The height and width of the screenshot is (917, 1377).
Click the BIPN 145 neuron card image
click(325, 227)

# # # #

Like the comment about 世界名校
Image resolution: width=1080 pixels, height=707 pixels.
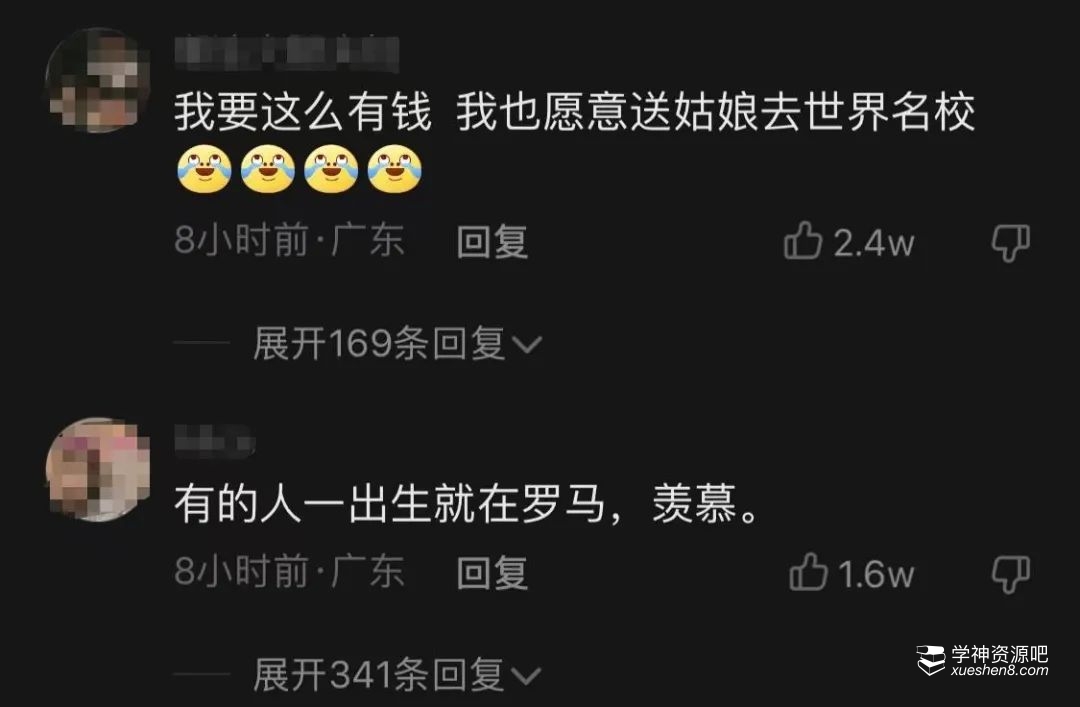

# # # #

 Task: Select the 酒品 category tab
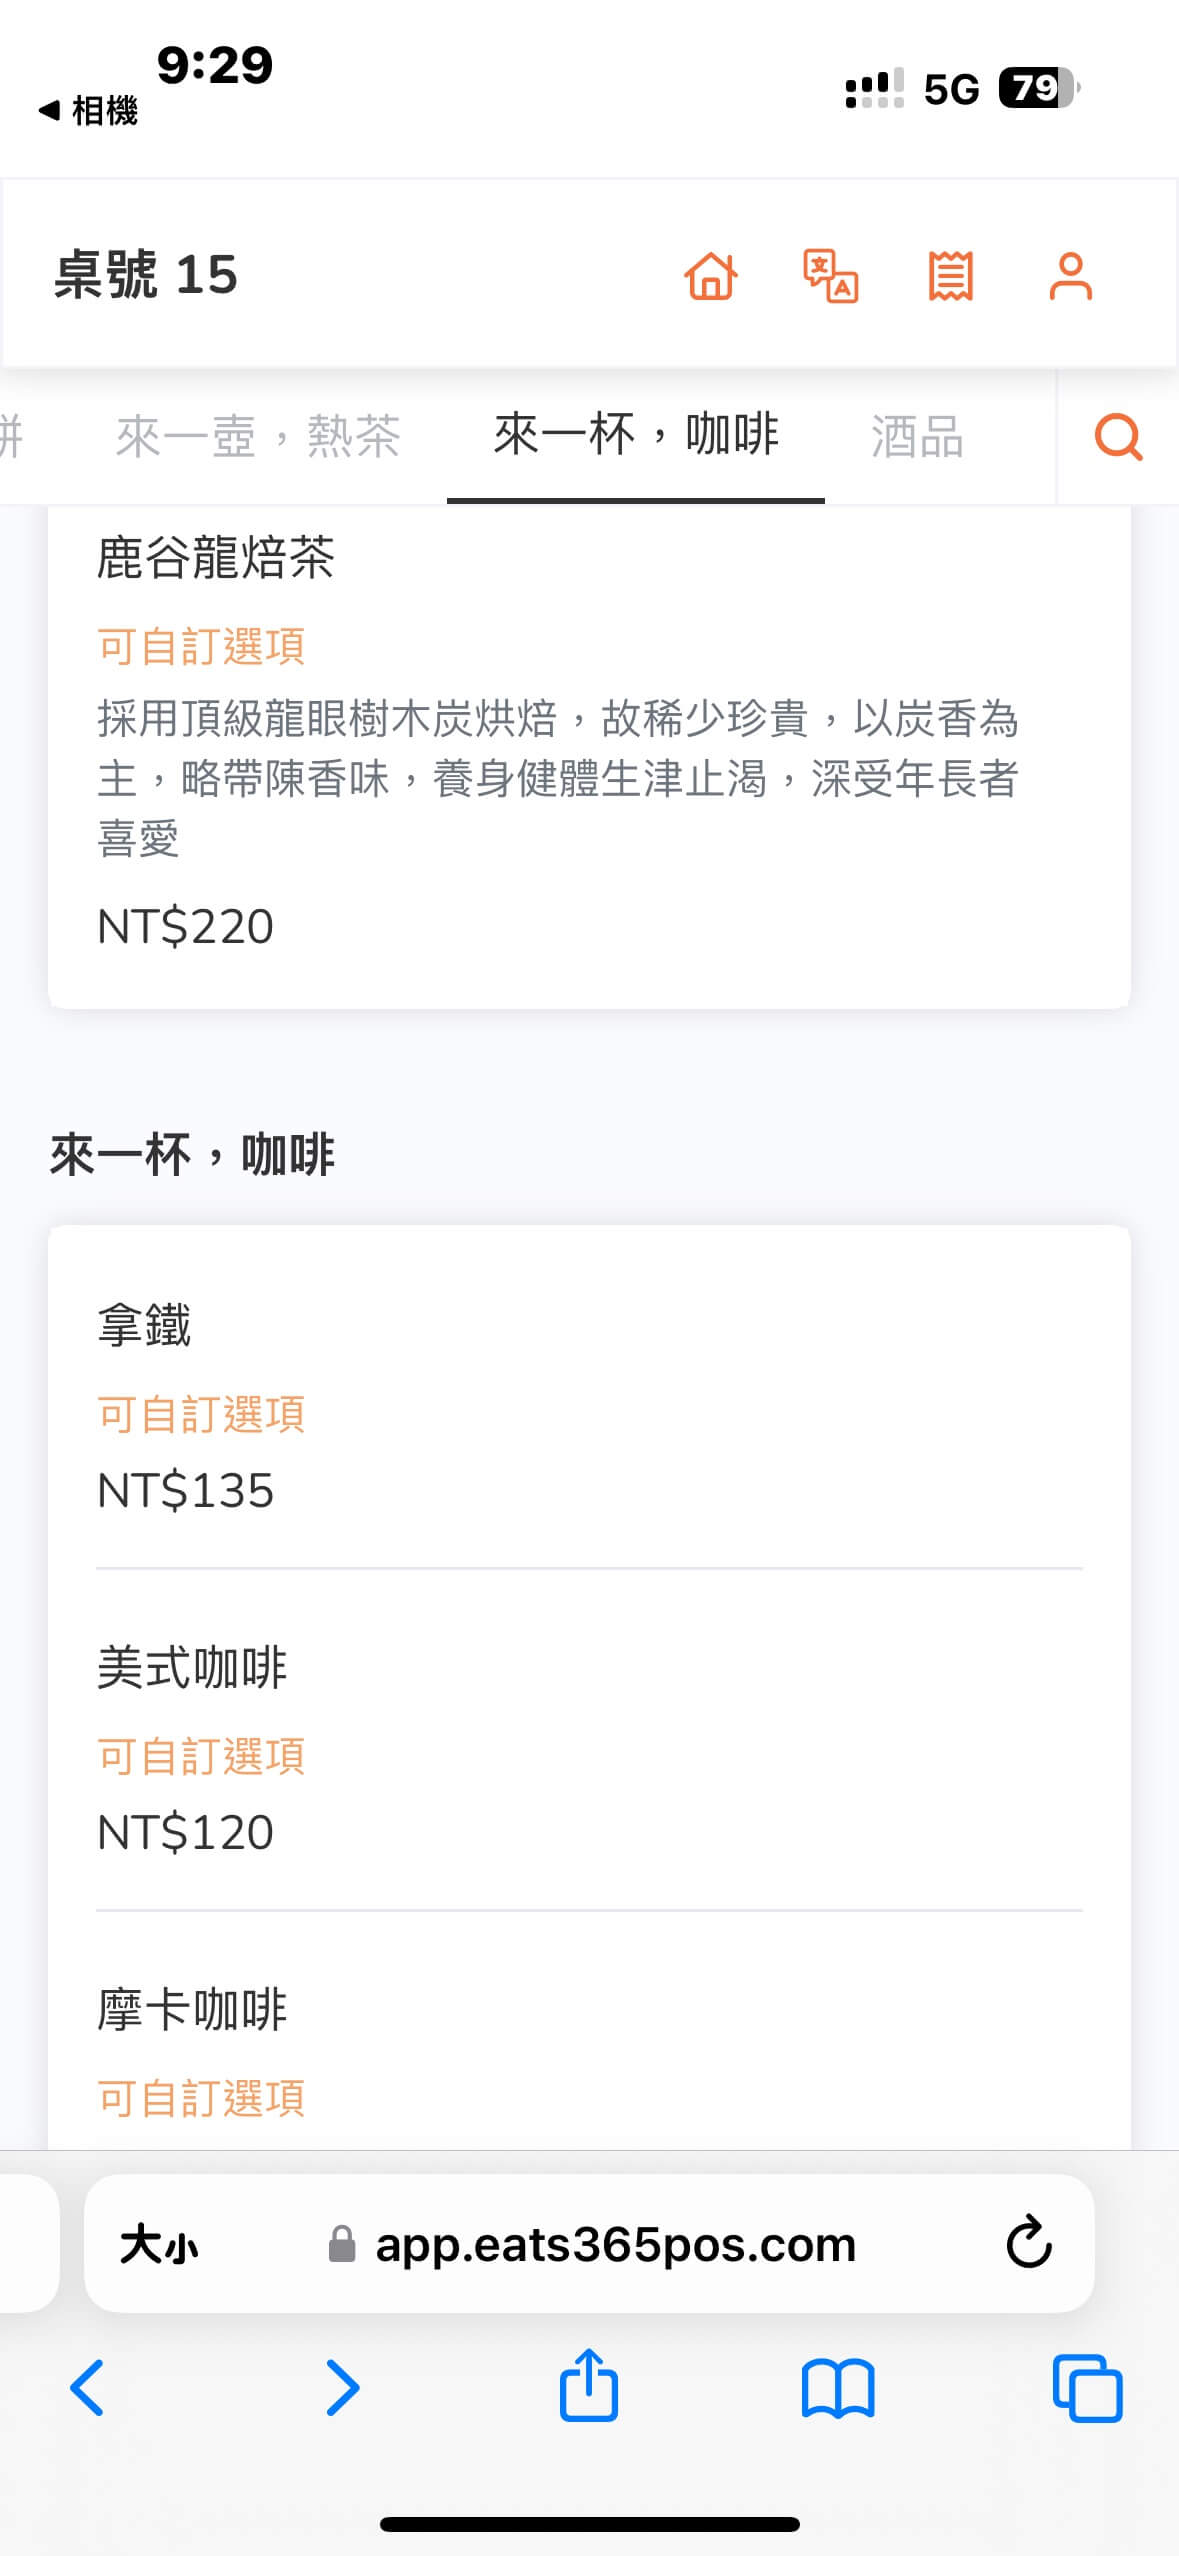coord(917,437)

# # # #

__Your instructions__
Extract every line containing the string "width" from the material.

__Response area__
The height and width of the screenshot is (917, 1377).
Image resolution: width=1080 pixels, height=707 pixels.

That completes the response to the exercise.